My mother says even when I was teeny tiny I did not want to wait.  I like the exciting times, going places, meeting friends, but I have a hard time with the vast expanses of time in between the exciting times.  It's hard for me to not view them as a waste of time.  Really, that's sad, but it's how I feel.

It seems that I go for long spells of normal life, then have a period of excitement, only to follow that with an even longer period of blaaaah!  You're thinking to yourself, that sounds like my life, everyone feels like that.  I get that, but, no offense, I don't have to deal with your life, only mine.  I realize that life is a mixture of ups and down, high and lows, and that a person could not constantly live on the highs in life, but I'd just like a better balance...a few more highs.  Am I being selfish and unrealistic?  Probably.

Anyone who knows me very well knows that I can get a little, well, um, obsessed.  Unfortunately, there are more times than I care to remember when someone was nice back to me and I thought "YES! I've found someone who likes me and wants to be around me..." and, sadly, in these types of situations I have no self-control...nada...zilch...ZERO!  I've probably annoyed several prospective friends away by texting them all the time, messaging on facebook, et cetera, et cetera, et cetera...and for that I am truly sorry.  I just get sooo excited.  I overly invest myself and then wonder why no one reciprocates.  (See, no patience.)  I can't wait for people to get to know me and learn who I am and what I am like and come to the conclusion on their own time that they want to be my friend...no they need to decide now!
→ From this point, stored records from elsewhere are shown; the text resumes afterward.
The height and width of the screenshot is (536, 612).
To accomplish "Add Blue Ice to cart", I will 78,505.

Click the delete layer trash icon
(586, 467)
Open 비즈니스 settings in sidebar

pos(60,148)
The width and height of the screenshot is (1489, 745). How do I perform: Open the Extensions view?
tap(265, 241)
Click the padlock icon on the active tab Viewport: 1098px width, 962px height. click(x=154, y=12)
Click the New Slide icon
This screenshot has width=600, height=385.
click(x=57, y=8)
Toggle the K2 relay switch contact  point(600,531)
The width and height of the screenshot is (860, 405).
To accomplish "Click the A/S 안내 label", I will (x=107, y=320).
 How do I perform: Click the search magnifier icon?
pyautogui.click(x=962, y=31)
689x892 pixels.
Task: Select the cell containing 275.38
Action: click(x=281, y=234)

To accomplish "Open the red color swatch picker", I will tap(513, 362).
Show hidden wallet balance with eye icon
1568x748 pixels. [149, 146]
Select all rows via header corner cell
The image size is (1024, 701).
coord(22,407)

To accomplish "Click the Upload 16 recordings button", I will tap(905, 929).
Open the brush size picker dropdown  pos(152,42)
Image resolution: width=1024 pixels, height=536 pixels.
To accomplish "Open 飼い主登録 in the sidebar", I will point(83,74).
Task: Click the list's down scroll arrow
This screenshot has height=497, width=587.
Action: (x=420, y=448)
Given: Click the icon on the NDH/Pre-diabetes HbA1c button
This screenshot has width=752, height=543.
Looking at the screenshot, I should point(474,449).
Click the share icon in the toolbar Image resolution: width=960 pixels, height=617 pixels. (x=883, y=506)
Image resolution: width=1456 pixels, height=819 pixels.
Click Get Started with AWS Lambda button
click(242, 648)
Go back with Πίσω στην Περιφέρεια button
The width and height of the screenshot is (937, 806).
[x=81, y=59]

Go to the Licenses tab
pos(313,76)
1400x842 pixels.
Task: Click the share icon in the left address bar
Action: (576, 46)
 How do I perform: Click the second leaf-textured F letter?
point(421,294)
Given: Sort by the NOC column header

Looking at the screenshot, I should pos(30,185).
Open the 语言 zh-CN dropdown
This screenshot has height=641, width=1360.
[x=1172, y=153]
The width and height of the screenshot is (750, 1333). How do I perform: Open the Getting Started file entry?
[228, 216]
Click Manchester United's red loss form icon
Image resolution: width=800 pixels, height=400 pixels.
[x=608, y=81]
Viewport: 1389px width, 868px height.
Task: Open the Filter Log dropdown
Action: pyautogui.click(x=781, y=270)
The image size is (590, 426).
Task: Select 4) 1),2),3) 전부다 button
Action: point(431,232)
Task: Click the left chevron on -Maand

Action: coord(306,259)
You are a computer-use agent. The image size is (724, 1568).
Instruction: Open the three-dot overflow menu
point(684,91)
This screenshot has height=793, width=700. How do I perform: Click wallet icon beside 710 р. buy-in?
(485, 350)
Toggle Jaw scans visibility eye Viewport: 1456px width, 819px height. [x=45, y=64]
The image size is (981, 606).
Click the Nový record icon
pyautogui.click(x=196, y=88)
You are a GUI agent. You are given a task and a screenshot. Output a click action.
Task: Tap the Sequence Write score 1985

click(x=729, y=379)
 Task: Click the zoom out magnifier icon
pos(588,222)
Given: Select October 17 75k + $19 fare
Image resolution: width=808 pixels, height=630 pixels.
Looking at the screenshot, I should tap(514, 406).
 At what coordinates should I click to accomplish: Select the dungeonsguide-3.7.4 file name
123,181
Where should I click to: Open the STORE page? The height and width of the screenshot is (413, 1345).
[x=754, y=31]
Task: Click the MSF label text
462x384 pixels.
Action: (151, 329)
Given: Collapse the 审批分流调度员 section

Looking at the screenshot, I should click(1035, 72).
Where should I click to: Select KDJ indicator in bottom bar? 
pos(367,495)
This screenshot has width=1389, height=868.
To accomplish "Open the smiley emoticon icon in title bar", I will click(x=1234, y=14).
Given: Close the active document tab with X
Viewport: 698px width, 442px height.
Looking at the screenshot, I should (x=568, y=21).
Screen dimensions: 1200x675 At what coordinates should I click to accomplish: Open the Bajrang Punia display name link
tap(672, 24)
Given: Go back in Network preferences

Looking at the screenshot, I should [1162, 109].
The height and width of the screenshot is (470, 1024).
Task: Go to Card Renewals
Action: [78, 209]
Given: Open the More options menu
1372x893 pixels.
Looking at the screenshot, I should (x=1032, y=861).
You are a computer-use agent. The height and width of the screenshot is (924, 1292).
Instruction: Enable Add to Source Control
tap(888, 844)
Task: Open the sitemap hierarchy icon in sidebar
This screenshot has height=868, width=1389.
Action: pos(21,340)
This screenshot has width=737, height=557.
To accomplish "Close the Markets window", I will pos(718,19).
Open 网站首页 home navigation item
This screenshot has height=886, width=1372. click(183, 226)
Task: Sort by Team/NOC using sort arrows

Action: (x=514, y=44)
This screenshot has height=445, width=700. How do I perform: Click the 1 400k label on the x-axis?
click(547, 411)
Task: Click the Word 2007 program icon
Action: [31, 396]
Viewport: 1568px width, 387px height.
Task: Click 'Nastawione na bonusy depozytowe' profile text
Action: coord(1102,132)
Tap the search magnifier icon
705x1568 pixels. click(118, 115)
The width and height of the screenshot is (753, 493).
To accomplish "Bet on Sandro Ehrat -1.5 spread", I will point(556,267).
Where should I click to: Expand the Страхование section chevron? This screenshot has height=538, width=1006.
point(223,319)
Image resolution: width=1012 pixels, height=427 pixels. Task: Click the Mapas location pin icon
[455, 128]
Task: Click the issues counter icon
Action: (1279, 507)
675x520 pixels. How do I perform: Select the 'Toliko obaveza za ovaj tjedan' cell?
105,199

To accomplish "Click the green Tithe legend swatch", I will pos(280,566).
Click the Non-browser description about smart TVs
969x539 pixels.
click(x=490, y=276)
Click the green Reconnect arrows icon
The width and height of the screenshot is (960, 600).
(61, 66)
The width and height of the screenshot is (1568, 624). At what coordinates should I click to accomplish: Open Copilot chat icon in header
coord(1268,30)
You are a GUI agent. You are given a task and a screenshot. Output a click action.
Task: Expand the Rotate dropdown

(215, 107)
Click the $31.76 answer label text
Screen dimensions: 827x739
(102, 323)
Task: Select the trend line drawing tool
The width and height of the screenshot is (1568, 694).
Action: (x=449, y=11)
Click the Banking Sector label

It's really quite annoying to myself that I get so frustrated by people not acting according to my time table and things not happening as fast as I would like.  I don't like it any more than the people I annoy do.  I think I've finally come to a place which I have been avoiding for a very long time.  I'm pretty sure that God is determined to teach me patience.  I'm sure it will make my life easier in a lot of ways, but I can't say that I want that lesson or look forward to it...at...all.

Well, I have an exercise in patience right now and I'm doing my darnedest to kick old habits!  I recently met someone interesting whom I would very much like to get to know better and I'm trying, so hard, to wait on them, to let them guide things at their own pace.  Maybe I'm a closet control freak 'cuz it ain't been easy, but I keep telling myself, it it's worth anything, it's worth waiting for, and if other people aren't interested, than it's not worth it.  (Keep telling my self that...over...and...over...and...over...)

So, what do I need to do in order to get this waiting thing down?

  1. DEEP BREATHING!
  2. Enjoy the "unexciting" times in life.
  3. Get a life!  (Keep busy.)
  4. Be ready to grasp any opportunity, no matter how small, to spice things up!
  5. BE POSITIVE!!!
Hopefully at some point in time not too far in the future, wait will no longer be a dirty word to me.  Like a disobedient dog, I must now bow to my master and accept my task, which is, at this particular moment, wait.

*sighs*

Ok, but could I wait a little faster?



Romans 5:3-5

New American Standard Bible (NASB)
3 And not only this, but we also exult in our tribulations, knowing that tribulation brings about perseverance; 4 and perseverance, proven character; and proven character, hope; 5 and hope does not disappoint, because the love of God has been poured out within our hearts through the Holy Spirit who was given to us.